Gemessen an diesen Grundsätzen sind überwiegende Gesichtspunkte des Vertrauensschutzes nicht gegeben. Die Erwartung des Erwerbers, die zum Zeitpunkt des Erwerbs bestehenden Einschränkungen der Verfügungsbefugnis über Wohneigentum an vermieteten Wohnräumen würden jedenfalls im Großen und Ganzen unverändert bleiben, ist abzuwägen gegen das durch die Beschränkung seiner Kündigungsmöglichkeiten verfolgte sozialpolitische Ziel, die Versorgung der Bevölkerung mit ausreichendem Wohnraum zu angemessenen Bedingungen zu gewährleisten. Bei dieser Güterabwägung ist dem Anliegen des Mieterschutzes wegen seiner überragenden Bedeutung für das allgemeine Wohl grundsätzlich der Vorzug zu geben (vgl. BGH, Rechtsentscheid v. 15. November 2000 – VIII ARZ 2/00, NJW 2001, 1421 Tz. 35). Es tritt hinzu, dass es sich bei dem Erwerb der streitgegenständlichen Wohnung im Jahre 2009 um keine „Vertrauensinvestition“ der Kläger handelte, bei der der Betroffene mit dem späteren Eingriff nicht zu rechnen brauchte (vgl. BGH, a.a.O.). Denn die Kläger hätten zum Zeitpunkt des Erwerbs der Wohnung aufgrund der zu diesem bereits existenten bundesgesetzlichen Ermächtigungsgrundlage des seit dem 1. Januar 2002 gültigen § 577 a Abs. 2 BGB a.F., der die Landesregierungen ebenfalls zur Anordnung einer bis zu zehnjährigen Kündigungssperrfrist im Verordnungswege ermächtigt hatte, damit rechnen können, dass der Senat von Berlin in Zukunft die bereits erlassenen Verordnungen durch Erlass einer neuen Verordnung zeitlich und räumlich abändern würde, um so tatsächlichen Entwicklungen des Berliner Wohnungsmarktes mit Auswirkungen auf die ausreichende Versorgung der Bevölkerung mit Mietwohnungen zu angemessenen Bedingungen wirksam zu begegnen.
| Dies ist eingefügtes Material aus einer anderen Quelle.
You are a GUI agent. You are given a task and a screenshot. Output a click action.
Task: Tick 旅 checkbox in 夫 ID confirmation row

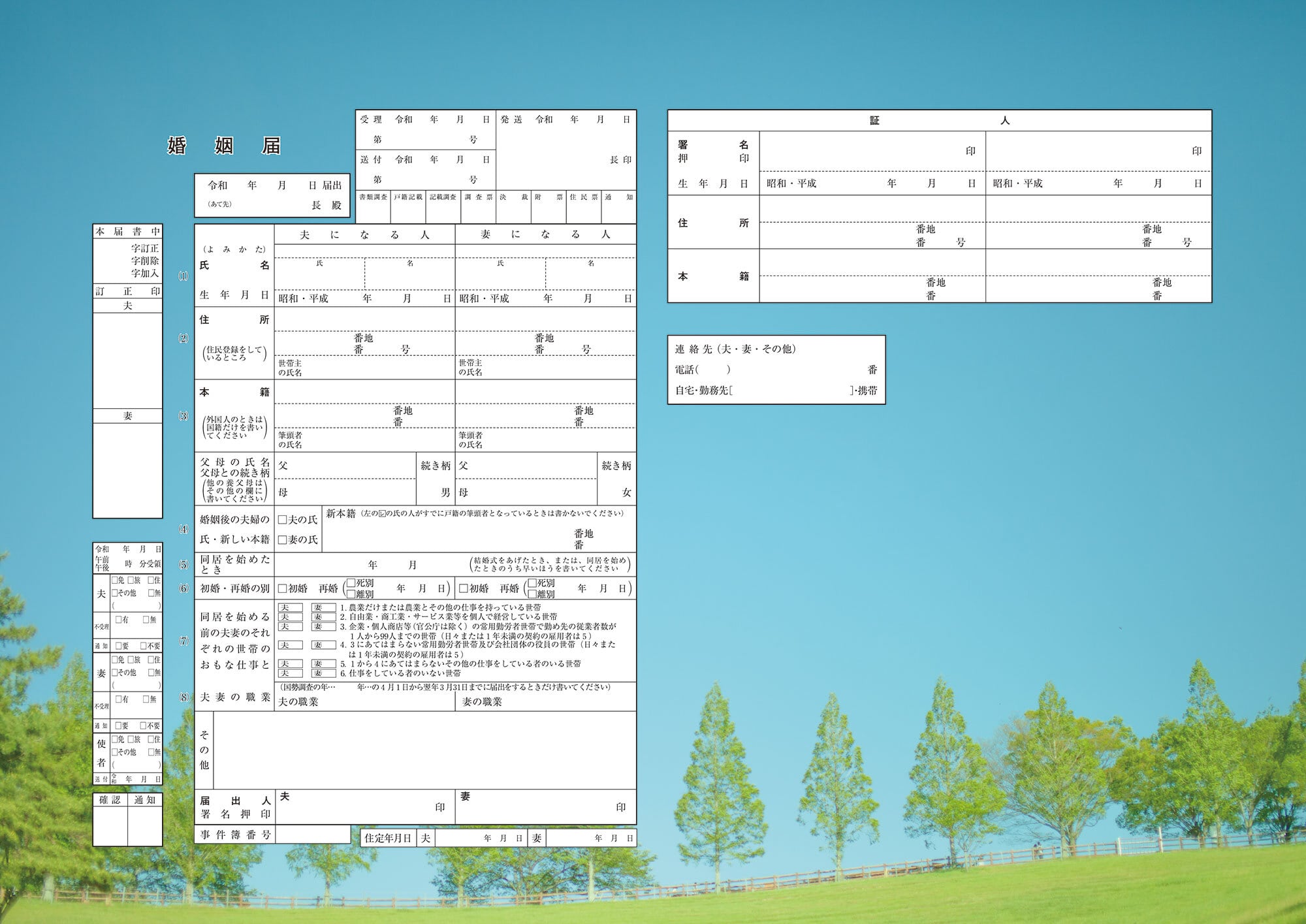point(131,580)
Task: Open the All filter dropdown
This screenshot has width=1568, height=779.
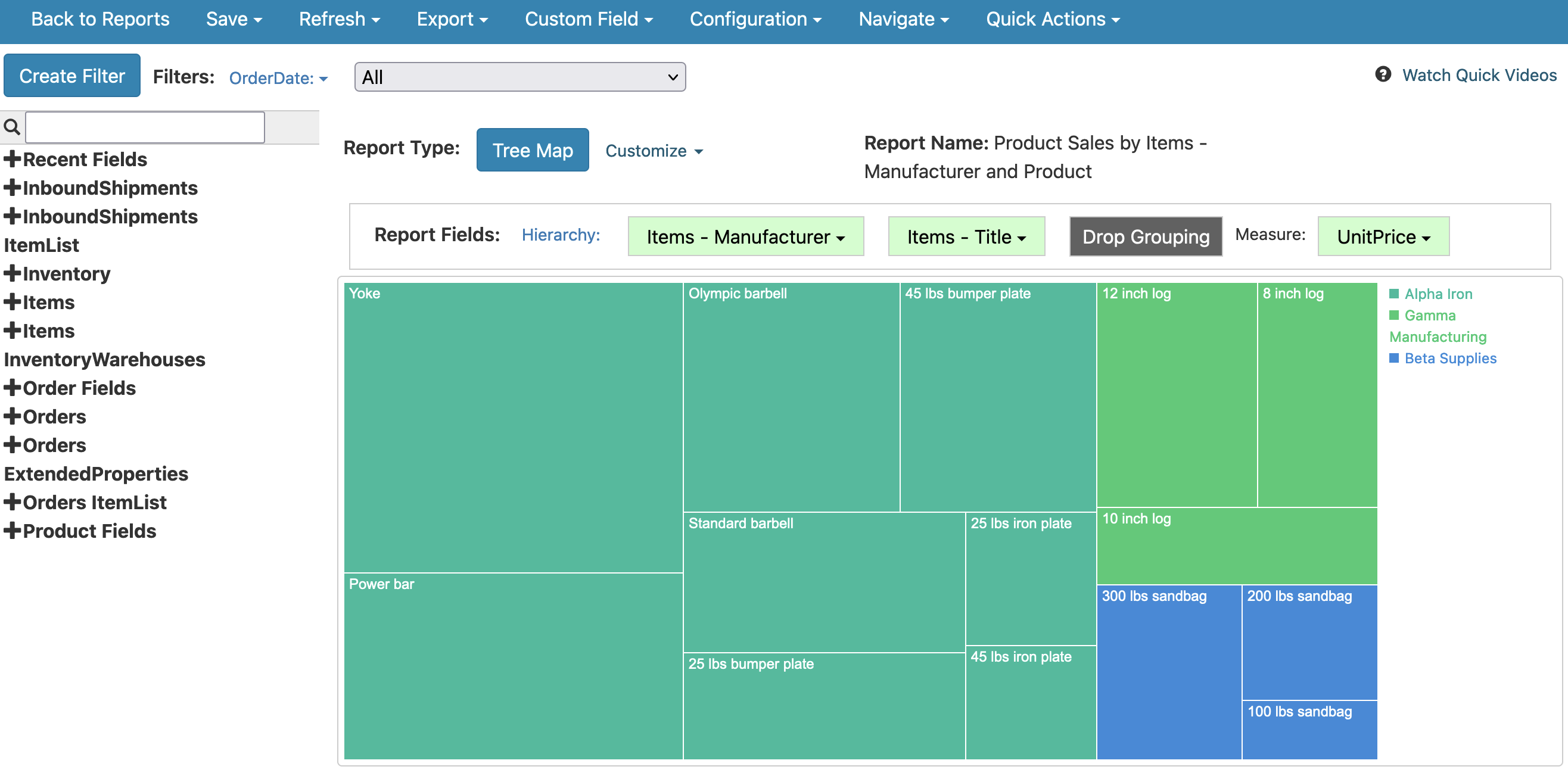Action: (519, 77)
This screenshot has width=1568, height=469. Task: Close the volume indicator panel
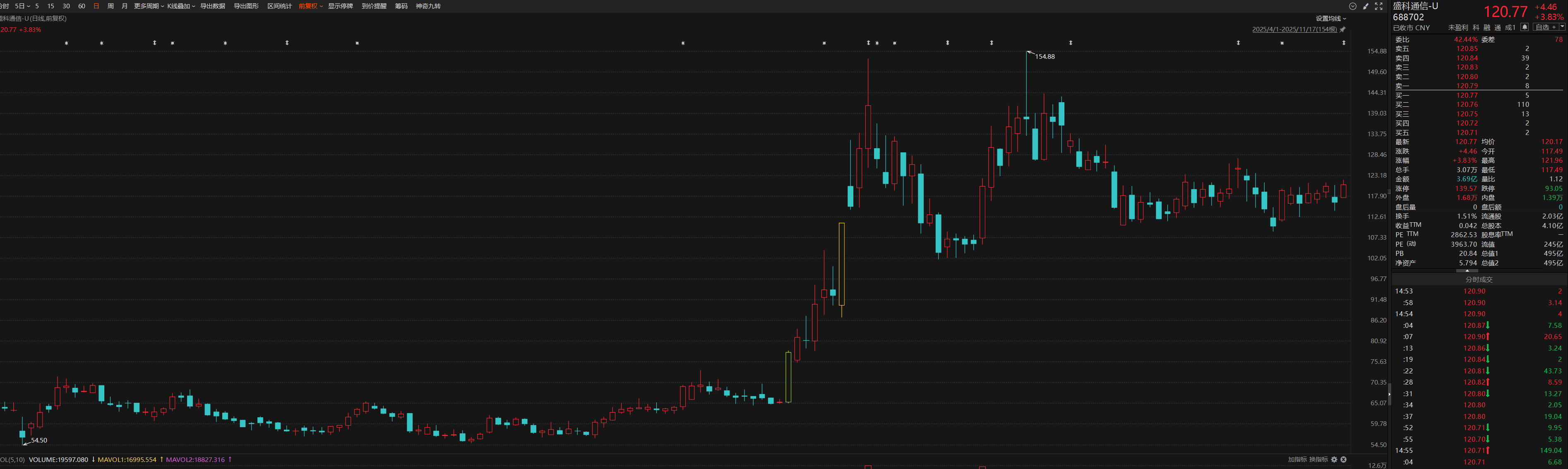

Da nach alldem die gemäß § 577 a Abs. 1, Abs. 2 BGB i.V.m. § 2 der Kündigungsschutzklausel-VO vom 13. August 2013 geltende zehnjährige Kündigungssperrfrist zum Kündigungszeitpunkt noch nicht abgelaufen war, besteht das streitgegenständliche Mietverhältnis ungekündigt fort. Das hat das Amtsgericht zutreffend erkannt.
II.
Die Kläger erhalten Gelegenheit zur Stellungnahme bis zum 30. März 2016, auch zur Frage, ob die Berufung vor dem Hintergrund des erteilten Hinweises zurückgenommen wird. Auf die damit verbundene Kostenreduzierung gemäß Nr. 1222 KV weist die Kammer vorsorglich hin.
Hinweis: Das Berufungsverfahren hat sich durch Rücknahme der Berufung erledigt.